Selected text
Dementia a Progressive Loss of Cognitive Function Marked By Memory Problems

Dementia is an umbrella term that refers to age-related cognitive decline caused by a variety of factors as well as by the aging process, in some people. The term is also used to refer to a range of symptoms, from some minor difficulty functioning to severe impairment. The most common form of dementia is Alzheimer’s Disease, a condition that affects more than 5 million Americans. There is currently no cure for most types of dementia, but certain treatments can help alleviate the symptoms temporarily.

What are the warning signs of dementia?

When a person experiences memory and thinking problems that prevent them from functioning normally on an ongoing basis, they have dementia. There are three major red flags for dementia: either the individual, their family, or a doctor gets concerned that there has been a significant decline in memory and thinking ability; their performance on thinking or memory tests is impaired; and/or issues related to thinking and memory problems are interfering with everyday activities, from the complex (cleaning, cooking, taking medicine) to the simple (bathing, dressing, eating, and using the bathroom).

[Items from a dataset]
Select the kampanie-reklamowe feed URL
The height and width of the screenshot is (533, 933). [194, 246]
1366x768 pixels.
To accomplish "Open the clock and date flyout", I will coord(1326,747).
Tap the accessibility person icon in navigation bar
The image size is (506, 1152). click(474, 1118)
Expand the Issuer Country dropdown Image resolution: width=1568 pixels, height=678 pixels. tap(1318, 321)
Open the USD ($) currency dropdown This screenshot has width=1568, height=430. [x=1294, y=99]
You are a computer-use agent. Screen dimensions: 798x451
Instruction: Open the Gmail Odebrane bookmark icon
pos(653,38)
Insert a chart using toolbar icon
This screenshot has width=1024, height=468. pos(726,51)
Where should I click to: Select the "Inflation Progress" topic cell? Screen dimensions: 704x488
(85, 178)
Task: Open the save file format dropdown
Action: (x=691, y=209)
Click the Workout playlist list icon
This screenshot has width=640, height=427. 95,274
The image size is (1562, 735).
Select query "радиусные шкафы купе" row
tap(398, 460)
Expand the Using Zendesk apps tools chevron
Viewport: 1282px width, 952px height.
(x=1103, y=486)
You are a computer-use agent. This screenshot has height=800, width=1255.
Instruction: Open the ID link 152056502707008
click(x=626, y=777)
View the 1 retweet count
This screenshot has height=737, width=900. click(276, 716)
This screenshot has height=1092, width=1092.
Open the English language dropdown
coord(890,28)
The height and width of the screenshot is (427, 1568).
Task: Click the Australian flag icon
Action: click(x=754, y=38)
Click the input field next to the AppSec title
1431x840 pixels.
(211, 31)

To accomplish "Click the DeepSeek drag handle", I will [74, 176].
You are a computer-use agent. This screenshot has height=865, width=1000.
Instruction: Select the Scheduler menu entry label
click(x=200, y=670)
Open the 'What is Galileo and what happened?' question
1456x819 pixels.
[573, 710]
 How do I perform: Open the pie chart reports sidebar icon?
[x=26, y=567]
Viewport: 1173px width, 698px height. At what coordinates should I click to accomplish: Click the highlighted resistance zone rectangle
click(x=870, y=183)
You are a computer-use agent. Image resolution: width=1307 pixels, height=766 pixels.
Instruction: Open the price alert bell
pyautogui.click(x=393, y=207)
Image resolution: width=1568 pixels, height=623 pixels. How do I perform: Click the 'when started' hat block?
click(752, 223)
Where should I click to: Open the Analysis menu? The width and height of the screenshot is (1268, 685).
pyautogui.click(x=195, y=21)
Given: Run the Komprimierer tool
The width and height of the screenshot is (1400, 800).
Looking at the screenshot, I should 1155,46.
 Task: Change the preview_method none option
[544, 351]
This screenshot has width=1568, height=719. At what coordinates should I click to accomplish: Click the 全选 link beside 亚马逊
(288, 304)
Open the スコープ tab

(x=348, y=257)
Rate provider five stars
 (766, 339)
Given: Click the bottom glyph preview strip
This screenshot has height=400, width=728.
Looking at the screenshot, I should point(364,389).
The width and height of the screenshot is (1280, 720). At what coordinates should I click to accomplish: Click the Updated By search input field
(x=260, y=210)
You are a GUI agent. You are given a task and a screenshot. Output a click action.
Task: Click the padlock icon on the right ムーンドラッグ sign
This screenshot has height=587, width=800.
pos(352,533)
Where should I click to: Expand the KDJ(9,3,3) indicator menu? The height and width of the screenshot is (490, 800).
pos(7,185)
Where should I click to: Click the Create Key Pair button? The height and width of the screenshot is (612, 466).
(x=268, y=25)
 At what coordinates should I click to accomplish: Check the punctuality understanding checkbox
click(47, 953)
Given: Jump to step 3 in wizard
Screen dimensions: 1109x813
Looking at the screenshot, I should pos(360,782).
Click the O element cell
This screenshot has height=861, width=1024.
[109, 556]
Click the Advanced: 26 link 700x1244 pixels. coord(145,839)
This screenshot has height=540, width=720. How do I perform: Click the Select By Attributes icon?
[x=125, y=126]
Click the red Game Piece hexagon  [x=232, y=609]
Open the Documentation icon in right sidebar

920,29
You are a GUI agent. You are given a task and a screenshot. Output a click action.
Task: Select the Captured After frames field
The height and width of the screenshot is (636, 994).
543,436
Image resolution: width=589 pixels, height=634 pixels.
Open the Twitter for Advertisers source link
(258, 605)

Task set
a) Summarize the text on dementia in two sentences.
b) In one or two sentences, explain why the text on dementia calls dementia an umbrella term.
c) Resume the text on dementia from where it stops.

Answers below
a) Dementia is an umbrella term for age-related cognitive decline and its symptoms, which range from minor difficulty functioning to severe impairment. Alzheimer's Disease is the most common form, most types have no cure but treatments can temporarily ease symptoms, and the warning signs include concern about a significant decline in memory and thinking, impaired test performance, and interference with everyday activities.

b) Dementia covers age-related cognitive decline caused by a variety of factors, as well as by aging in some people. The term also covers a range of symptoms, from minor difficulty functioning to severe impairment.

c)
How do you get dementia?

Dementia is not a diagnosis—it says nothing about the underlying cause of thinking and memory impairment. Dementia can be caused by a variety of factors, including thyroid disorders, vitamin deficiencies, side effects of prescriptions, depression, anxiety, infections, strokes, Parkinson’s disease, and other medical problems. In some cases, cognitive impairment may be reversible if diagnosed and treated early enough.